Job Effeciency?

DSguru2B · Post by **DSguru2B** » Wed Mar 30, 2005 6:57 pm

Hi Gurus,

Is there is a performanc issue if I design all my jobs in one stage ie; i do all my loads from trg, then aggregations, transformationss,etc and load it to src.
Or if I modularize the job and do it in different stages.

To me Modularizing would gives an ease with toubleshooting.

new learner.

davidnemirovsky · Post by **davidnemirovsky** » Wed Mar 30, 2005 7:24 pm

Hi and Welcome aboard!

I think you need to clarify what you are trying to say. Are you suggesting to implement your loading, reference, lookup, staging, mapping and writing phases into one job you might have a maintenance nightmare.

Generally smaller components will be easier to manage, although too many small components (over-engineering) will also be a nightmare so it's a trade off.

DSguru2B · Post by **DSguru2B** » Wed Mar 30, 2005 7:37 pm

DJhigh,

You exactly grabbed what I stated. I plan of keeping my jobs not in too many compenents.
So would you call it a bad practise and performance effective if a person is maaking lookups with 12 hash files , transforming it, again looking it up with another big no. of hsh and then aggregation and all. like what exactly are the cons you might have come along.

thanks for the reply.

DSguru2B · Post by **DSguru2B** » Thu Mar 31, 2005 1:51 am

davidnemirovsky · Post by **davidnemirovsky** » Thu Mar 31, 2005 5:47 pm

A few questions for clarification:

Are you creating the Hash files in the same job?

Are your two large bunches of lookups and the transform in the same job?

Are these all seperate jobs and you are landing to disk in between the jobs?

How big is your data?

DSguru2B · Post by **DSguru2B** » Thu Mar 31, 2005 6:32 pm

Are you creating the Hash files in the same job? Yes

Are your two large bunches of lookups and the transform in the same job? Yes

Are these all seperate jobs and you are landing to disk in between the jobs? NO

How big is your data?
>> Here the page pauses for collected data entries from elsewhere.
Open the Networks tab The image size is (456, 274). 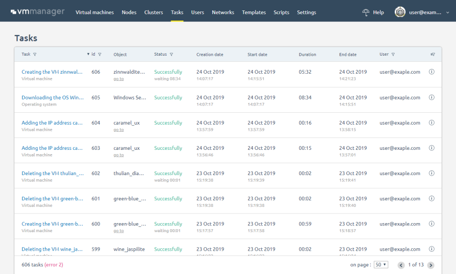[223, 12]
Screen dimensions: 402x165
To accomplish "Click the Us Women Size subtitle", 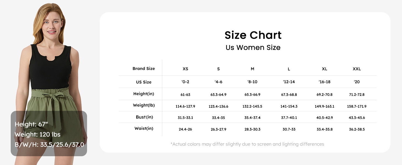I will click(253, 48).
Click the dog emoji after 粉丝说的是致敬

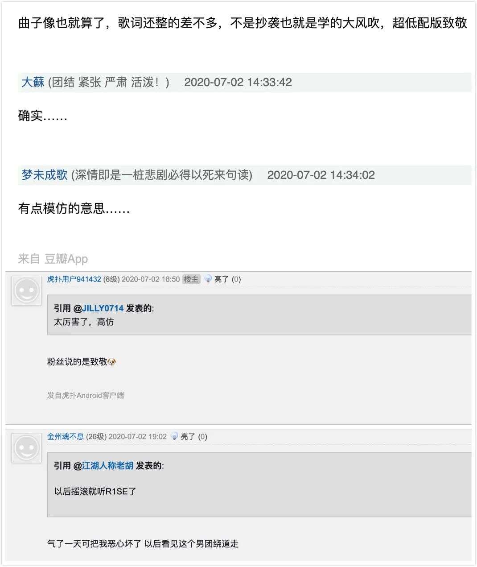point(112,362)
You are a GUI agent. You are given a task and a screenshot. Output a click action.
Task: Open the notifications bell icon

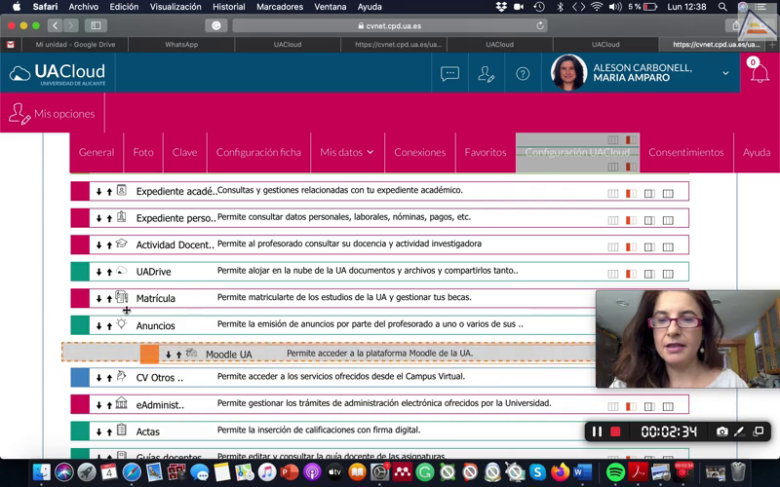759,75
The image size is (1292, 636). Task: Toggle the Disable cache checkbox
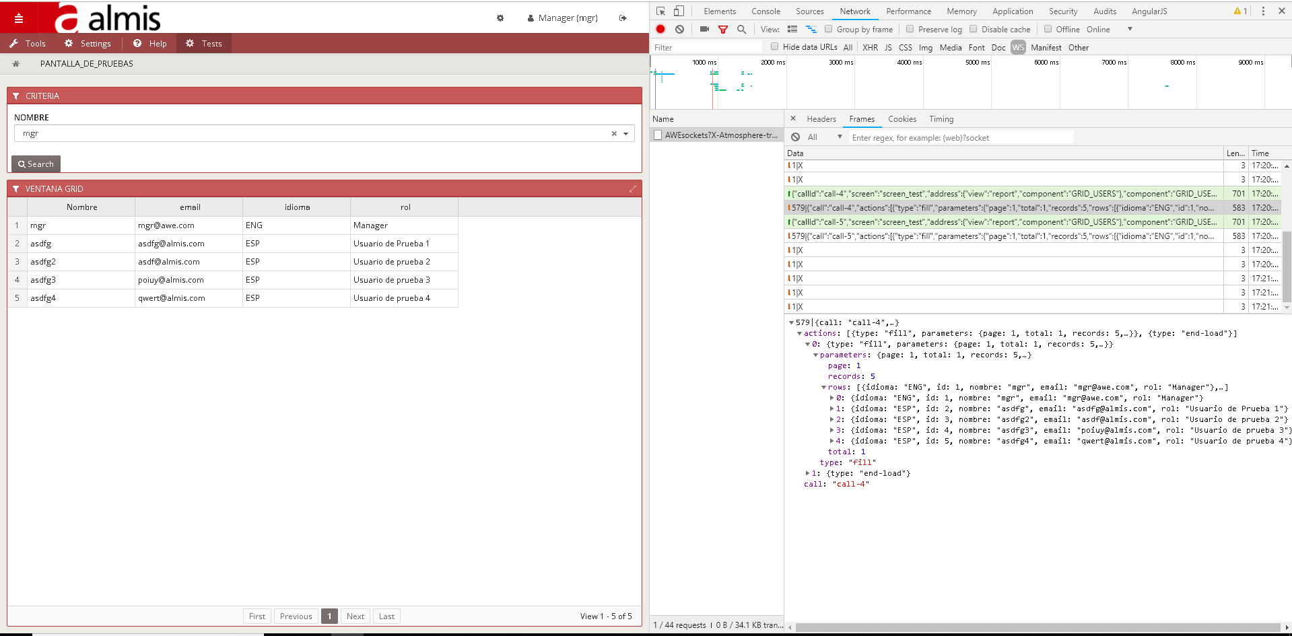[x=974, y=29]
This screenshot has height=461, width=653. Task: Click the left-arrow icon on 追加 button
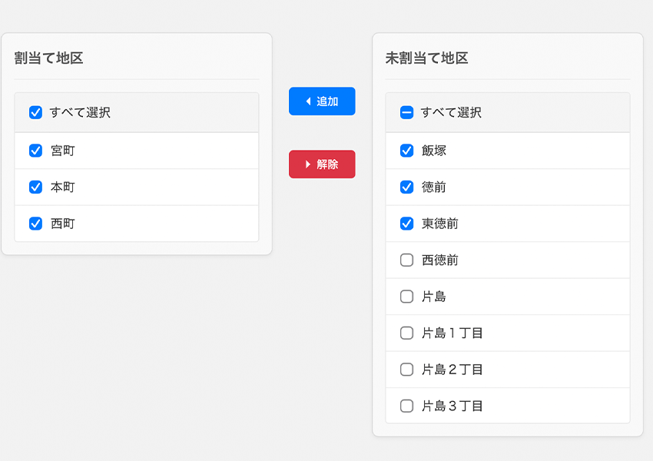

Avg sized 3mill rows

davidnemirovsky · Post by **davidnemirovsky** » Thu Mar 31, 2005 11:03 pm

You could try creating the hash files in seperate jobs and potentially firing them off in parallel could be faster.

I think leaving the lookups and the tranforms together in the job should be ok (depending on your row size). Landing to disk is always a last resort.

It seems your data is small enough so that it may be hard for you to gauge performance improvements by modularising your jobs. You could however dummy up some data and see which modularisations give you better performance.